Как закончил жизнь Томас Карлович, мне тоже неизвестно. Весной 1949-го я бежал из Перми в Питер, но попал туда только в 1952-м.
Поцелуй
Вы, может быть, помните сороковые послевоенные годы. Помните барахолки в городах и городишках, лавину «обрубков», «тачек», «костылей» и прочего искалеченного войной люда в шалманах и на улицах. Помните, конечно, голодные 1946, 1947 и 1949-й годы и разного вида нищих, малых и старых, кочующих по стране. Нищих, специализировавшихся по подвижным составам: они ходили по железнодорожным вагонам со своим репертуаром и разного рода обращениями к победившему народу. Был даже, если можно так назвать, особый жанр вагонных песен, в основном жалостливых, вроде «В одном городе жила парочка, он шофёр, а она счетовод, и была у них дочка Аллочка, и пошёл ей тринадцатый год…»
А помните эти деревянные вагоны, густо крашенные масляной краской и на всю жизнь впитавшие её запах и запахи курева, еды и пота? Вагоны, набитые снизу доверху людьми, мешками, корзинами, деревянными чемоданами, с тусклым мигающим светом в купе и проходах, с бесконечными нищими калеками, которые менялись с каждым перегоном. Много их довелось мне увидеть за мою опасную практику скачка, то есть поездного вора…

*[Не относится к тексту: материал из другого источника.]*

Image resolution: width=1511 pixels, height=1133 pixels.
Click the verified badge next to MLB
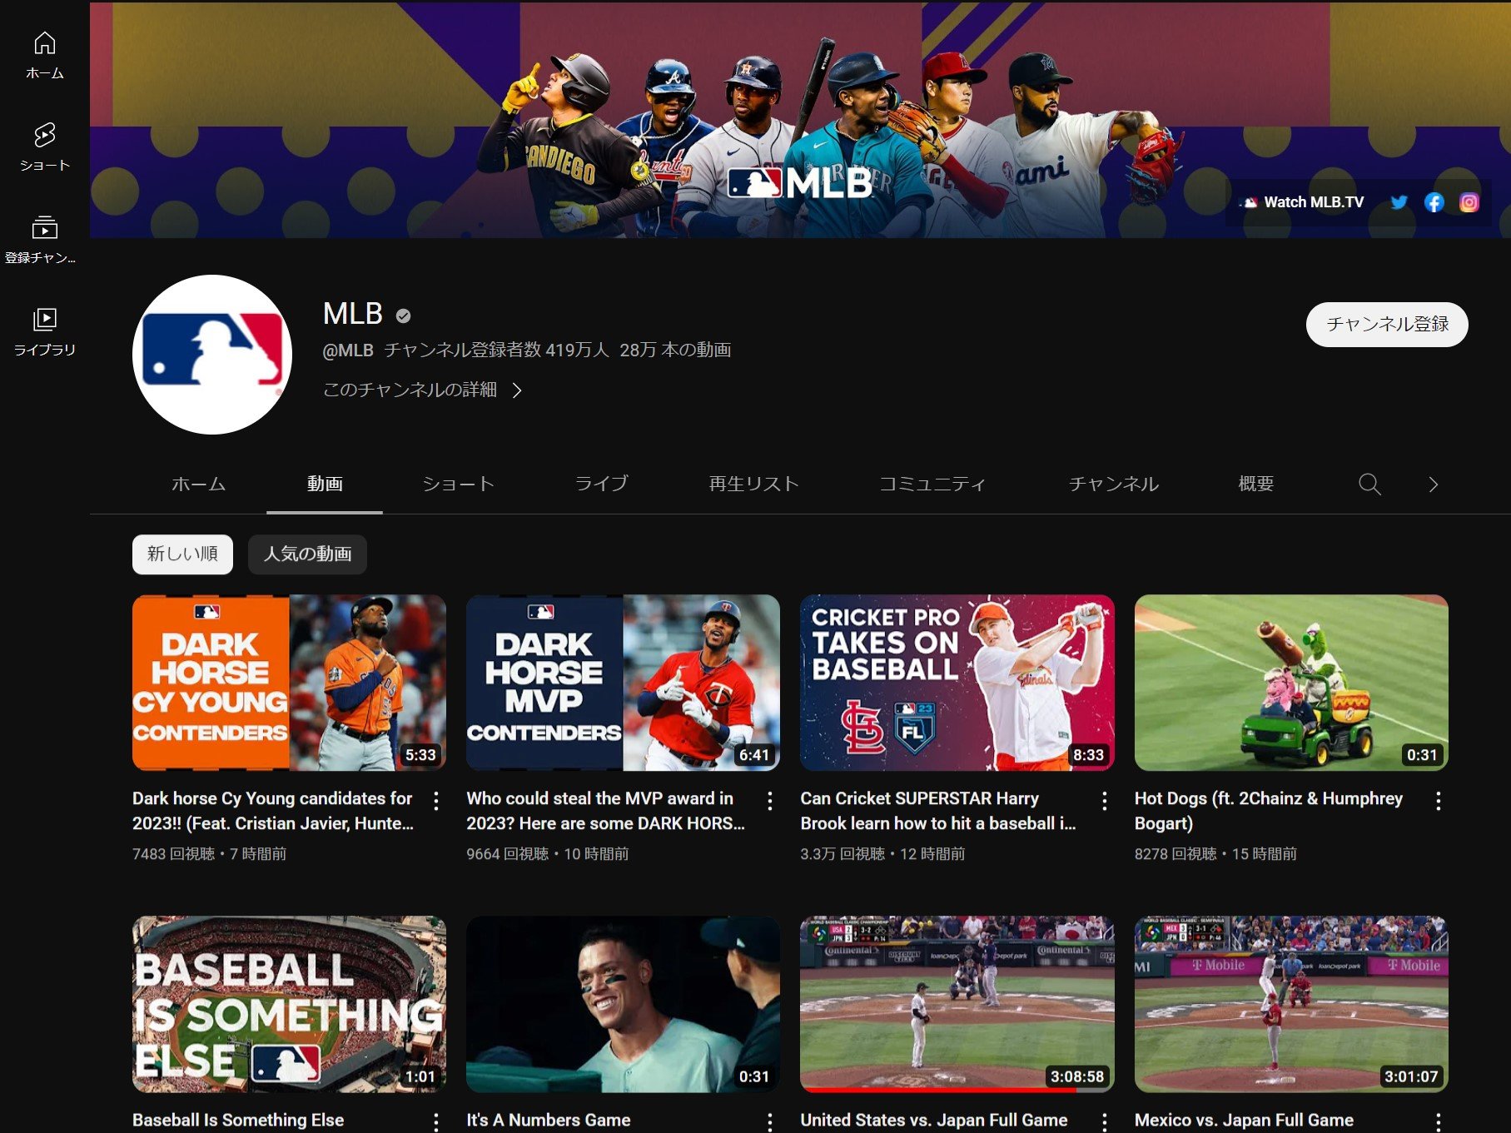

Жизнь загнала меня в угол, и после побега из детприёмника стал я постепенно, с восьми лет, приобщаться к уголовной цивилизации. Но так как главной целью моей всё-таки было возвращение на родину, в Питер, а из моего далека попасть туда в ту пору можно было только по железной дороге, – то со временем, к двенадцати годам, я освоил профессию, связанную с поездами, – стал скачком. А поначалу, по молодости лет, был «помоганцем», или, из-за худобы и гибкости, – «резиновым мальчиком», который мог проникнуть в самую малую щель.
Из разного побирающегося люда в памяти моей застрял один необычный бессловесный «обрубок». Расскажу уж по порядку, как полагается.
Поезд мой, если не ошибаюсь, был «Москва-Рига»: (я мечтал попасть в Ригу, потому что шли разговоры, будто там можно устроиться юнгой). Я мирно спал в этот раз – естественно, на последней полке плацкартного вагона, среди мешков и чемоданов, привязавшись ремнем к металлической трубе, чтобы, случаем, меня ночью не сдвинули с полки. Поезд приближался к станции Остров. Позднее осеннее солнце вдруг осветило потолок вагона и заставило меня проснуться. Я проспал, что было совсем нехорошо, а должен был затемно спуститься вниз и незаметно покинуть вагон, спрятавшись в туалете, тамбуре, «собачьем ящике», кочегарке или где-нибудь ещё. Мои старшие напарники наверняка уже оставили свои полки, а я…
Очень осторожно отвязав себя от трубы, из-за корзины посмотрел вниз. Вторые полки, слава богу, спали. Но нижние – женщина и девушка – встали уже, явно готовясь сойти в Острове. Мой взгляд застрял на девчонке, а может быть, уже и девушке молочной спелости и красоты необыкновенной. Так мне показалось. А может быть, виновато солнце, которое светило прямо на неё. Она сидела против окна, спиной ко входу, на чемодане, зачехлённом холстиной с латунными пуговицами от шинели, и ела картошку из капустного листа с огурцом и хлебом. Она была видна мне сверху. Её русые волосы, заплетённые в косички, золотились утренним солнцем. Мне запомнилась очень красивая высокая шея и светящиеся на солнце ушки с маленькими прозрачными серьгами-слезинками. Матушка её, отвернувшись от стола, что-то вынимала или, наоборот, складывала в свою сумку и была этим чрезвычайно занята. Напротив – на боковых полках – ещё спали, закрывшись от солнечного света.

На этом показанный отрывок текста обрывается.